ACTIVITY — Below is a set of entries; copy all of them exactly.

Saved data entries:
# # #

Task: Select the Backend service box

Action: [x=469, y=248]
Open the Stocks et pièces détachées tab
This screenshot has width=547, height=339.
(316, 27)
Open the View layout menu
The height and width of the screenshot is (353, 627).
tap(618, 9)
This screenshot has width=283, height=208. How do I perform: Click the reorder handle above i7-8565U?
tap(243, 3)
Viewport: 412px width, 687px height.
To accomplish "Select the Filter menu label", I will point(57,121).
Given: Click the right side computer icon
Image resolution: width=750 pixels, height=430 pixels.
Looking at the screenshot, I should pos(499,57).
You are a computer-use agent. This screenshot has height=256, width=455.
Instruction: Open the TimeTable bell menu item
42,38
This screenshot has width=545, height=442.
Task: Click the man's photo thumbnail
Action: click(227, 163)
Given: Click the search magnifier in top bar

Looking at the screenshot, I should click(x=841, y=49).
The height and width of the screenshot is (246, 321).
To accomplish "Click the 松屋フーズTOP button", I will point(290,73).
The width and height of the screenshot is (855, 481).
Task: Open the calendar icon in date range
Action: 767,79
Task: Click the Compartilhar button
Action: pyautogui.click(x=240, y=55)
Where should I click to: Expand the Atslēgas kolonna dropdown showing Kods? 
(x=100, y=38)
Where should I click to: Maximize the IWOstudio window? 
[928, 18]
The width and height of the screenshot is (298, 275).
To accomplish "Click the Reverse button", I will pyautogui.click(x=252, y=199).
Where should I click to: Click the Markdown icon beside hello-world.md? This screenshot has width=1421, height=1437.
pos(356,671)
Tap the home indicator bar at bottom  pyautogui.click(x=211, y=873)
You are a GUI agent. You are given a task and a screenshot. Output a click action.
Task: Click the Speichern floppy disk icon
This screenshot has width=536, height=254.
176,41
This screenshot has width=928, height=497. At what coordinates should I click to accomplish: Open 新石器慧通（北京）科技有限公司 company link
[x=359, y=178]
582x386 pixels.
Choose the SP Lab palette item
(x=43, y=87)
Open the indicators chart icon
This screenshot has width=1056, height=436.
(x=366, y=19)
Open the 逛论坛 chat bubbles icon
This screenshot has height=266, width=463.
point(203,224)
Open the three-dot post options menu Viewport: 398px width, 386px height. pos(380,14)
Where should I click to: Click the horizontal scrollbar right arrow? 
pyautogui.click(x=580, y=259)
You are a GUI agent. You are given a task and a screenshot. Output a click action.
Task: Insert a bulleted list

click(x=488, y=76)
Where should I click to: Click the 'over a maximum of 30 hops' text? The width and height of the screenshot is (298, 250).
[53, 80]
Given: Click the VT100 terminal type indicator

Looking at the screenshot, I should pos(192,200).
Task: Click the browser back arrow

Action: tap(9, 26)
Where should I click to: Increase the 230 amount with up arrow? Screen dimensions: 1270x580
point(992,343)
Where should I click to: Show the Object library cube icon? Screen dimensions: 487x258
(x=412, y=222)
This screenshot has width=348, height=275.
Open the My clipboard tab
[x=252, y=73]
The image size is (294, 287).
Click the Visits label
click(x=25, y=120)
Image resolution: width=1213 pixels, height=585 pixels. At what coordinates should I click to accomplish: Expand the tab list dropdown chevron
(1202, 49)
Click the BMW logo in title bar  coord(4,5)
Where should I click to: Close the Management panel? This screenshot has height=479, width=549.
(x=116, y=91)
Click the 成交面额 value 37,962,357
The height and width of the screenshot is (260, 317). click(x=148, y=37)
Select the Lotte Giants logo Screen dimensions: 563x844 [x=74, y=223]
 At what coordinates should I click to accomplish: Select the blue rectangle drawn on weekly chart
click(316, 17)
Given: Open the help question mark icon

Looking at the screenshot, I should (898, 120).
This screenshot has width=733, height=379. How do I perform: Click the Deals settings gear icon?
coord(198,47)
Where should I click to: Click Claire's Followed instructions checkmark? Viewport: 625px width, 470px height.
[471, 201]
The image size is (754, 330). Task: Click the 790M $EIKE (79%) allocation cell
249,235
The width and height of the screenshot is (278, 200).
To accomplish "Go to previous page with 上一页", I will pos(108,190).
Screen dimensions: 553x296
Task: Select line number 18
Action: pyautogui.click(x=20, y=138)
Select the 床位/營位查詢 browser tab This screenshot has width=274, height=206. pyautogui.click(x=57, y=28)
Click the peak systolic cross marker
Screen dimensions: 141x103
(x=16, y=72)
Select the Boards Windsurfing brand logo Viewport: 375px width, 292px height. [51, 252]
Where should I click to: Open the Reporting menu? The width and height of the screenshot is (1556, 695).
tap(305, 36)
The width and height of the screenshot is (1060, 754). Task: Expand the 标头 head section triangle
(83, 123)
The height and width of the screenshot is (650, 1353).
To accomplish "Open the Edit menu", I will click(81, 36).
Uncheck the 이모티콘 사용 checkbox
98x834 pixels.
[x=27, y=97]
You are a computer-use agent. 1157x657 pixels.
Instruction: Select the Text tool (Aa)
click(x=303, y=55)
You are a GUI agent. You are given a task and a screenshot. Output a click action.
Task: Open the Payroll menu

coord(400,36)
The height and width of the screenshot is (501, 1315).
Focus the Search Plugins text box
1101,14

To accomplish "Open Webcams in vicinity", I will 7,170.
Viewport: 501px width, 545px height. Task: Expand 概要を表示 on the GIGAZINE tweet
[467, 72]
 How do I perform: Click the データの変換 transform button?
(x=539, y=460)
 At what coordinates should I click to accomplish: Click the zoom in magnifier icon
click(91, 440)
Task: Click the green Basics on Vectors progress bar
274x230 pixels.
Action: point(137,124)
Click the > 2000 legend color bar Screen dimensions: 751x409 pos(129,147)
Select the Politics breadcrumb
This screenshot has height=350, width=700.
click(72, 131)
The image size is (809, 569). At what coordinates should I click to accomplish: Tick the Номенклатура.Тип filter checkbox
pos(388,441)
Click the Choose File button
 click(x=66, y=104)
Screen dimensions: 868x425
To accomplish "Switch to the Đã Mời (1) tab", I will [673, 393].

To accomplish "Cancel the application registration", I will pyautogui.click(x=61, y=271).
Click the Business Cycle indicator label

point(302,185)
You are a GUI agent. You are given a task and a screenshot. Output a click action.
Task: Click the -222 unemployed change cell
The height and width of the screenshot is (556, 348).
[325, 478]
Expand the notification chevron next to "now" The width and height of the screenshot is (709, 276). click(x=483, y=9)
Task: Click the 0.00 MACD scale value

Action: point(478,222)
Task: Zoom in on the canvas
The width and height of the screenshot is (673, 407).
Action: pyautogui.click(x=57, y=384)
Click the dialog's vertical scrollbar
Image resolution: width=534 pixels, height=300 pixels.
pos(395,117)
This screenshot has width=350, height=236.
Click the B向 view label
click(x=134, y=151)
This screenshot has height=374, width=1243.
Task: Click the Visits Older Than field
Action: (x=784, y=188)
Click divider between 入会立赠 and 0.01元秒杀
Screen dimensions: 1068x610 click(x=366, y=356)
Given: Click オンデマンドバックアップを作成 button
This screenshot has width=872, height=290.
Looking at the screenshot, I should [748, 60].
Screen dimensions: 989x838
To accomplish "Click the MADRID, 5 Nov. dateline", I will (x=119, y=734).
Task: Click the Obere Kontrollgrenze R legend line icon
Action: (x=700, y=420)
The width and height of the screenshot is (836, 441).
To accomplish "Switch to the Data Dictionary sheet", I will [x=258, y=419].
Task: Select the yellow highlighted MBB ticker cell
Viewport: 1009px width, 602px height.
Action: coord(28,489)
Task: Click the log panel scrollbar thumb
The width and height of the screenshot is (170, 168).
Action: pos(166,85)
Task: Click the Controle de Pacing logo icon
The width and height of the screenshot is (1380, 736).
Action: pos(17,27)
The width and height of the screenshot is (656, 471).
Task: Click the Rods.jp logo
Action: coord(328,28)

# # #

WRITTEN RESPONSE —
Task: Select the Backend service box

Action: [x=469, y=248]
Open the Stocks et pièces détachées tab
This screenshot has width=547, height=339.
(316, 27)
Open the View layout menu
The height and width of the screenshot is (353, 627).
tap(618, 9)
This screenshot has width=283, height=208. How do I perform: Click the reorder handle above i7-8565U?
tap(243, 3)
Viewport: 412px width, 687px height.
To accomplish "Select the Filter menu label", I will point(57,121).
Given: Click the right side computer icon
Image resolution: width=750 pixels, height=430 pixels.
Looking at the screenshot, I should pos(499,57).
You are a computer-use agent. This screenshot has height=256, width=455.
Instruction: Open the TimeTable bell menu item
42,38
This screenshot has width=545, height=442.
Task: Click the man's photo thumbnail
Action: click(227, 163)
Given: Click the search magnifier in top bar

Looking at the screenshot, I should click(x=841, y=49).
The height and width of the screenshot is (246, 321).
To accomplish "Click the 松屋フーズTOP button", I will point(290,73).
The width and height of the screenshot is (855, 481).
Task: Open the calendar icon in date range
Action: 767,79
Task: Click the Compartilhar button
Action: pyautogui.click(x=240, y=55)
Where should I click to: Expand the Atslēgas kolonna dropdown showing Kods? 
(x=100, y=38)
Where should I click to: Maximize the IWOstudio window? 
[928, 18]
The width and height of the screenshot is (298, 275).
To accomplish "Click the Reverse button", I will pyautogui.click(x=252, y=199).
Where should I click to: Click the Markdown icon beside hello-world.md? This screenshot has width=1421, height=1437.
pos(356,671)
Tap the home indicator bar at bottom  pyautogui.click(x=211, y=873)
You are a GUI agent. You are given a task and a screenshot. Output a click action.
Task: Click the Speichern floppy disk icon
This screenshot has width=536, height=254.
176,41
This screenshot has width=928, height=497. At what coordinates should I click to accomplish: Open 新石器慧通（北京）科技有限公司 company link
[x=359, y=178]
582x386 pixels.
Choose the SP Lab palette item
(x=43, y=87)
Open the indicators chart icon
This screenshot has width=1056, height=436.
(x=366, y=19)
Open the 逛论坛 chat bubbles icon
This screenshot has height=266, width=463.
point(203,224)
Open the three-dot post options menu Viewport: 398px width, 386px height. pos(380,14)
Where should I click to: Click the horizontal scrollbar right arrow? 
pyautogui.click(x=580, y=259)
You are a GUI agent. You are given a task and a screenshot. Output a click action.
Task: Insert a bulleted list

click(x=488, y=76)
Where should I click to: Click the 'over a maximum of 30 hops' text? The width and height of the screenshot is (298, 250).
[53, 80]
Given: Click the VT100 terminal type indicator

Looking at the screenshot, I should pos(192,200).
Task: Click the browser back arrow

Action: tap(9, 26)
Where should I click to: Increase the 230 amount with up arrow? Screen dimensions: 1270x580
point(992,343)
Where should I click to: Show the Object library cube icon? Screen dimensions: 487x258
(x=412, y=222)
This screenshot has width=348, height=275.
Open the My clipboard tab
[x=252, y=73]
The image size is (294, 287).
Click the Visits label
click(x=25, y=120)
Image resolution: width=1213 pixels, height=585 pixels. At what coordinates should I click to accomplish: Expand the tab list dropdown chevron
(1202, 49)
Click the BMW logo in title bar  coord(4,5)
Where should I click to: Close the Management panel? This screenshot has height=479, width=549.
(x=116, y=91)
Click the 成交面额 value 37,962,357
The height and width of the screenshot is (260, 317). click(x=148, y=37)
Select the Lotte Giants logo Screen dimensions: 563x844 [x=74, y=223]
 At what coordinates should I click to accomplish: Select the blue rectangle drawn on weekly chart
click(316, 17)
Given: Open the help question mark icon

Looking at the screenshot, I should (898, 120).
This screenshot has width=733, height=379. How do I perform: Click the Deals settings gear icon?
coord(198,47)
Where should I click to: Click Claire's Followed instructions checkmark? Viewport: 625px width, 470px height.
[471, 201]
The image size is (754, 330). Task: Click the 790M $EIKE (79%) allocation cell
249,235
The width and height of the screenshot is (278, 200).
To accomplish "Go to previous page with 上一页", I will pos(108,190).
Screen dimensions: 553x296
Task: Select line number 18
Action: pyautogui.click(x=20, y=138)
Select the 床位/營位查詢 browser tab This screenshot has width=274, height=206. pyautogui.click(x=57, y=28)
Click the peak systolic cross marker
Screen dimensions: 141x103
(x=16, y=72)
Select the Boards Windsurfing brand logo Viewport: 375px width, 292px height. [51, 252]
Where should I click to: Open the Reporting menu? The width and height of the screenshot is (1556, 695).
tap(305, 36)
The width and height of the screenshot is (1060, 754). Task: Expand the 标头 head section triangle
(83, 123)
The height and width of the screenshot is (650, 1353).
To accomplish "Open the Edit menu", I will click(81, 36).
Uncheck the 이모티콘 사용 checkbox
98x834 pixels.
[x=27, y=97]
You are a computer-use agent. 1157x657 pixels.
Instruction: Select the Text tool (Aa)
click(x=303, y=55)
You are a GUI agent. You are given a task and a screenshot. Output a click action.
Task: Open the Payroll menu

coord(400,36)
The height and width of the screenshot is (501, 1315).
Focus the Search Plugins text box
1101,14

To accomplish "Open Webcams in vicinity", I will 7,170.
Viewport: 501px width, 545px height. Task: Expand 概要を表示 on the GIGAZINE tweet
[467, 72]
 How do I perform: Click the データの変換 transform button?
(x=539, y=460)
 At what coordinates should I click to accomplish: Click the zoom in magnifier icon
click(91, 440)
Task: Click the green Basics on Vectors progress bar
274x230 pixels.
Action: point(137,124)
Click the > 2000 legend color bar Screen dimensions: 751x409 pos(129,147)
Select the Politics breadcrumb
This screenshot has height=350, width=700.
click(72, 131)
The image size is (809, 569). At what coordinates should I click to accomplish: Tick the Номенклатура.Тип filter checkbox
pos(388,441)
Click the Choose File button
 click(x=66, y=104)
Screen dimensions: 868x425
To accomplish "Switch to the Đã Mời (1) tab", I will [673, 393].

To accomplish "Cancel the application registration", I will pyautogui.click(x=61, y=271).
Click the Business Cycle indicator label

point(302,185)
You are a GUI agent. You are given a task and a screenshot. Output a click action.
Task: Click the -222 unemployed change cell
The height and width of the screenshot is (556, 348).
[325, 478]
Expand the notification chevron next to "now" The width and height of the screenshot is (709, 276). click(x=483, y=9)
Task: Click the 0.00 MACD scale value

Action: point(478,222)
Task: Zoom in on the canvas
The width and height of the screenshot is (673, 407).
Action: pyautogui.click(x=57, y=384)
Click the dialog's vertical scrollbar
Image resolution: width=534 pixels, height=300 pixels.
pos(395,117)
This screenshot has width=350, height=236.
Click the B向 view label
click(x=134, y=151)
This screenshot has height=374, width=1243.
Task: Click the Visits Older Than field
Action: (x=784, y=188)
Click divider between 入会立赠 and 0.01元秒杀
Screen dimensions: 1068x610 click(x=366, y=356)
Given: Click オンデマンドバックアップを作成 button
This screenshot has width=872, height=290.
Looking at the screenshot, I should [748, 60].
Screen dimensions: 989x838
To accomplish "Click the MADRID, 5 Nov. dateline", I will (x=119, y=734).
Task: Click the Obere Kontrollgrenze R legend line icon
Action: (x=700, y=420)
The width and height of the screenshot is (836, 441).
To accomplish "Switch to the Data Dictionary sheet", I will [x=258, y=419].
Task: Select the yellow highlighted MBB ticker cell
Viewport: 1009px width, 602px height.
Action: coord(28,489)
Task: Click the log panel scrollbar thumb
The width and height of the screenshot is (170, 168).
Action: pos(166,85)
Task: Click the Controle de Pacing logo icon
The width and height of the screenshot is (1380, 736).
Action: pos(17,27)
The width and height of the screenshot is (656, 471).
Task: Click the Rods.jp logo
Action: coord(328,28)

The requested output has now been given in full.